**Assignment**
Output the listing below in full, exactly as written.

Data for analysis Start Marker

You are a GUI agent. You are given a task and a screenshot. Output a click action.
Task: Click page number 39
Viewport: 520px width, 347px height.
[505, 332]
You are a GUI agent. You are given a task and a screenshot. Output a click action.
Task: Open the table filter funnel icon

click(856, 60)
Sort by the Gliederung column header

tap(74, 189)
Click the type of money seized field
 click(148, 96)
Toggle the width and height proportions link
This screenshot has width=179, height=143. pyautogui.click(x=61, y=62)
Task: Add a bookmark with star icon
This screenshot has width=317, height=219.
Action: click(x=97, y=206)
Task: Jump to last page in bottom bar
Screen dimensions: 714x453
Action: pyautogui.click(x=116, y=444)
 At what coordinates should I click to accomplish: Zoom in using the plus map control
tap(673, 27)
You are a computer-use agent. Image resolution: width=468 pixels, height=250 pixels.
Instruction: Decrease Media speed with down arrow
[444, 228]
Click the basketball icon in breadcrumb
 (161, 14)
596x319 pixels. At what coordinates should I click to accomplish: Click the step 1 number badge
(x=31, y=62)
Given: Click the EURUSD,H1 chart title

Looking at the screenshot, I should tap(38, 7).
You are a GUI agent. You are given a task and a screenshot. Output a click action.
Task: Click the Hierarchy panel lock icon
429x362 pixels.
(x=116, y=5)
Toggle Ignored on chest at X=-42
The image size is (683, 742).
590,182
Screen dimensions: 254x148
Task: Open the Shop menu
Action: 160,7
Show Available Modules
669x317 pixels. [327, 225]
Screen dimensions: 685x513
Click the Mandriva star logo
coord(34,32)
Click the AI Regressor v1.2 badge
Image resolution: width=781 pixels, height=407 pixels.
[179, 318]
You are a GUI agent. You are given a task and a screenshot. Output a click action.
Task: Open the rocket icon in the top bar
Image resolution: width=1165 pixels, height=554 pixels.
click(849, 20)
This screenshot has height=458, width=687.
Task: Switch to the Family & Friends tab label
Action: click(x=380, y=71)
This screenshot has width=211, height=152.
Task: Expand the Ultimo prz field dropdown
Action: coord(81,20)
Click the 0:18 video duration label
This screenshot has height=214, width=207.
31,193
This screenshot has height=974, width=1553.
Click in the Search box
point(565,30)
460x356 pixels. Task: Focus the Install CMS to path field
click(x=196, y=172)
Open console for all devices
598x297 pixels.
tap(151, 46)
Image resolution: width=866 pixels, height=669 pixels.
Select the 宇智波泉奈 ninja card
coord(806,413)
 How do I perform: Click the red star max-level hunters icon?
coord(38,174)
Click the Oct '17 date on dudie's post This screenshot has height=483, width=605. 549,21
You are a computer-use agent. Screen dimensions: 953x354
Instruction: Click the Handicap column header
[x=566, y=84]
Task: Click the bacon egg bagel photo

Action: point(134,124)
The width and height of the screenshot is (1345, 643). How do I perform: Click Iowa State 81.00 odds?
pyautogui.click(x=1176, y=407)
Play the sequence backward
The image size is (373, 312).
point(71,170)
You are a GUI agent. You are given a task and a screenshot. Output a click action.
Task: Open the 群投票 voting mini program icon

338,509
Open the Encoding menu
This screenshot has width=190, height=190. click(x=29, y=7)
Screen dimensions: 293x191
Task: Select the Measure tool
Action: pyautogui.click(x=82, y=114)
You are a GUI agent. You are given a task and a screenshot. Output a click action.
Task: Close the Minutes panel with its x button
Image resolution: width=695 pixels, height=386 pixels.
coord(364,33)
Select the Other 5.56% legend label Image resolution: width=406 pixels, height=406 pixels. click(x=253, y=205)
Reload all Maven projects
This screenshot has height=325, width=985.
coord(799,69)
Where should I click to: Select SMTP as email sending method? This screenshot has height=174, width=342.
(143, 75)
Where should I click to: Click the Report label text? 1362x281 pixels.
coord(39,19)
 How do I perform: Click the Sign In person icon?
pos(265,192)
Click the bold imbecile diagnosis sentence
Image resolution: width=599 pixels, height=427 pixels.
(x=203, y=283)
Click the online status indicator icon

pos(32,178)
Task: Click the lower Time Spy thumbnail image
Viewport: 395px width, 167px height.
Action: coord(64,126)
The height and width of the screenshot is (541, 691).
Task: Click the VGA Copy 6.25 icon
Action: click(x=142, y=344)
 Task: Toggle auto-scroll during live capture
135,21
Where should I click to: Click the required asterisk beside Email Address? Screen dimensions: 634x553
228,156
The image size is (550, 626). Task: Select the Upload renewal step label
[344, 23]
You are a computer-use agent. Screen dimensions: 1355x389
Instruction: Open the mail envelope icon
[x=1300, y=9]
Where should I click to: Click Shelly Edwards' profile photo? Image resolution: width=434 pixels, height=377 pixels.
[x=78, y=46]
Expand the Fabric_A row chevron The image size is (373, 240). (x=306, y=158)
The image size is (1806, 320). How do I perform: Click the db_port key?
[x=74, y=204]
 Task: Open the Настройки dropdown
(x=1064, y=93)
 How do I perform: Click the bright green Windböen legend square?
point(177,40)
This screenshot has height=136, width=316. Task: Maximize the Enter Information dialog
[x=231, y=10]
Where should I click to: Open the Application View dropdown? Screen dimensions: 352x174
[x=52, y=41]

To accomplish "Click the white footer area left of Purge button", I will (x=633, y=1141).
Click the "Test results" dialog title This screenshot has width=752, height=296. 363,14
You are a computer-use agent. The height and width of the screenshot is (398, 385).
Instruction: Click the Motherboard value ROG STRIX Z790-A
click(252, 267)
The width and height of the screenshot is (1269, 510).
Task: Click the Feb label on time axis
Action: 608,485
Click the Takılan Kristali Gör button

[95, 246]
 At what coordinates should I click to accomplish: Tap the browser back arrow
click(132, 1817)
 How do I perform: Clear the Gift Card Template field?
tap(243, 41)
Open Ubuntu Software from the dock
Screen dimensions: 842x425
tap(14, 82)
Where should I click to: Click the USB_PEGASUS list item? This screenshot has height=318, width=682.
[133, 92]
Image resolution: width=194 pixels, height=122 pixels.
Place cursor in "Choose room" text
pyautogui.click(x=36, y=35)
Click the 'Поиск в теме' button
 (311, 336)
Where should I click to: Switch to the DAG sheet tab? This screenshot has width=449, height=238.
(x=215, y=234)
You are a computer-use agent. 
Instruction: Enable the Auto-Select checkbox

Data for analysis End Marker

**Reply**
You are a GUI agent. You are given a task and a screenshot. Output a click action.
Task: Click page number 39
Viewport: 520px width, 347px height.
[505, 332]
You are a GUI agent. You are given a task and a screenshot. Output a click action.
Task: Open the table filter funnel icon

click(856, 60)
Sort by the Gliederung column header

tap(74, 189)
Click the type of money seized field
 click(148, 96)
Toggle the width and height proportions link
This screenshot has width=179, height=143. pyautogui.click(x=61, y=62)
Task: Add a bookmark with star icon
This screenshot has width=317, height=219.
Action: click(x=97, y=206)
Task: Jump to last page in bottom bar
Screen dimensions: 714x453
Action: pyautogui.click(x=116, y=444)
 At what coordinates should I click to accomplish: Zoom in using the plus map control
tap(673, 27)
You are a computer-use agent. Image resolution: width=468 pixels, height=250 pixels.
Instruction: Decrease Media speed with down arrow
[444, 228]
Click the basketball icon in breadcrumb
 (161, 14)
596x319 pixels. At what coordinates should I click to accomplish: Click the step 1 number badge
(x=31, y=62)
Given: Click the EURUSD,H1 chart title

Looking at the screenshot, I should tap(38, 7).
You are a GUI agent. You are given a task and a screenshot. Output a click action.
Task: Click the Hierarchy panel lock icon
429x362 pixels.
(x=116, y=5)
Toggle Ignored on chest at X=-42
The image size is (683, 742).
590,182
Screen dimensions: 254x148
Task: Open the Shop menu
Action: 160,7
Show Available Modules
669x317 pixels. [327, 225]
Screen dimensions: 685x513
Click the Mandriva star logo
coord(34,32)
Click the AI Regressor v1.2 badge
Image resolution: width=781 pixels, height=407 pixels.
[179, 318]
You are a GUI agent. You are given a task and a screenshot. Output a click action.
Task: Open the rocket icon in the top bar
Image resolution: width=1165 pixels, height=554 pixels.
click(849, 20)
This screenshot has height=458, width=687.
Task: Switch to the Family & Friends tab label
Action: click(x=380, y=71)
This screenshot has width=211, height=152.
Task: Expand the Ultimo prz field dropdown
Action: coord(81,20)
Click the 0:18 video duration label
This screenshot has height=214, width=207.
31,193
This screenshot has height=974, width=1553.
Click in the Search box
point(565,30)
460x356 pixels. Task: Focus the Install CMS to path field
click(x=196, y=172)
Open console for all devices
598x297 pixels.
tap(151, 46)
Image resolution: width=866 pixels, height=669 pixels.
Select the 宇智波泉奈 ninja card
coord(806,413)
 How do I perform: Click the red star max-level hunters icon?
coord(38,174)
Click the Oct '17 date on dudie's post This screenshot has height=483, width=605. 549,21
You are a computer-use agent. Screen dimensions: 953x354
Instruction: Click the Handicap column header
[x=566, y=84]
Task: Click the bacon egg bagel photo

Action: point(134,124)
The width and height of the screenshot is (1345, 643). How do I perform: Click Iowa State 81.00 odds?
pyautogui.click(x=1176, y=407)
Play the sequence backward
The image size is (373, 312).
point(71,170)
You are a GUI agent. You are given a task and a screenshot. Output a click action.
Task: Open the 群投票 voting mini program icon

338,509
Open the Encoding menu
This screenshot has width=190, height=190. click(x=29, y=7)
Screen dimensions: 293x191
Task: Select the Measure tool
Action: pyautogui.click(x=82, y=114)
You are a GUI agent. You are given a task and a screenshot. Output a click action.
Task: Close the Minutes panel with its x button
Image resolution: width=695 pixels, height=386 pixels.
coord(364,33)
Select the Other 5.56% legend label Image resolution: width=406 pixels, height=406 pixels. click(x=253, y=205)
Reload all Maven projects
This screenshot has height=325, width=985.
coord(799,69)
Where should I click to: Select SMTP as email sending method? This screenshot has height=174, width=342.
(143, 75)
Where should I click to: Click the Report label text? 1362x281 pixels.
coord(39,19)
 How do I perform: Click the Sign In person icon?
pos(265,192)
Click the bold imbecile diagnosis sentence
Image resolution: width=599 pixels, height=427 pixels.
(x=203, y=283)
Click the online status indicator icon

pos(32,178)
Task: Click the lower Time Spy thumbnail image
Viewport: 395px width, 167px height.
Action: coord(64,126)
The height and width of the screenshot is (541, 691).
Task: Click the VGA Copy 6.25 icon
Action: click(x=142, y=344)
 Task: Toggle auto-scroll during live capture
135,21
Where should I click to: Click the required asterisk beside Email Address? Screen dimensions: 634x553
228,156
The image size is (550, 626). Task: Select the Upload renewal step label
[344, 23]
You are a computer-use agent. Screen dimensions: 1355x389
Instruction: Open the mail envelope icon
[x=1300, y=9]
Where should I click to: Click Shelly Edwards' profile photo? Image resolution: width=434 pixels, height=377 pixels.
[x=78, y=46]
Expand the Fabric_A row chevron The image size is (373, 240). (x=306, y=158)
The image size is (1806, 320). How do I perform: Click the db_port key?
[x=74, y=204]
 Task: Open the Настройки dropdown
(x=1064, y=93)
 How do I perform: Click the bright green Windböen legend square?
point(177,40)
This screenshot has height=136, width=316. Task: Maximize the Enter Information dialog
[x=231, y=10]
Where should I click to: Open the Application View dropdown? Screen dimensions: 352x174
[x=52, y=41]

To accomplish "Click the white footer area left of Purge button", I will (x=633, y=1141).
Click the "Test results" dialog title This screenshot has width=752, height=296. 363,14
You are a computer-use agent. The height and width of the screenshot is (398, 385).
Instruction: Click the Motherboard value ROG STRIX Z790-A
click(252, 267)
The width and height of the screenshot is (1269, 510).
Task: Click the Feb label on time axis
Action: 608,485
Click the Takılan Kristali Gör button

[95, 246]
 At what coordinates should I click to accomplish: Tap the browser back arrow
click(132, 1817)
 How do I perform: Clear the Gift Card Template field?
tap(243, 41)
Open Ubuntu Software from the dock
Screen dimensions: 842x425
tap(14, 82)
Where should I click to: Click the USB_PEGASUS list item? This screenshot has height=318, width=682.
[133, 92]
Image resolution: width=194 pixels, height=122 pixels.
Place cursor in "Choose room" text
pyautogui.click(x=36, y=35)
Click the 'Поиск в теме' button
 (311, 336)
Where should I click to: Switch to the DAG sheet tab? This screenshot has width=449, height=238.
(x=215, y=234)
You are a computer-use agent. 
Instruction: Enable the Auto-Select checkbox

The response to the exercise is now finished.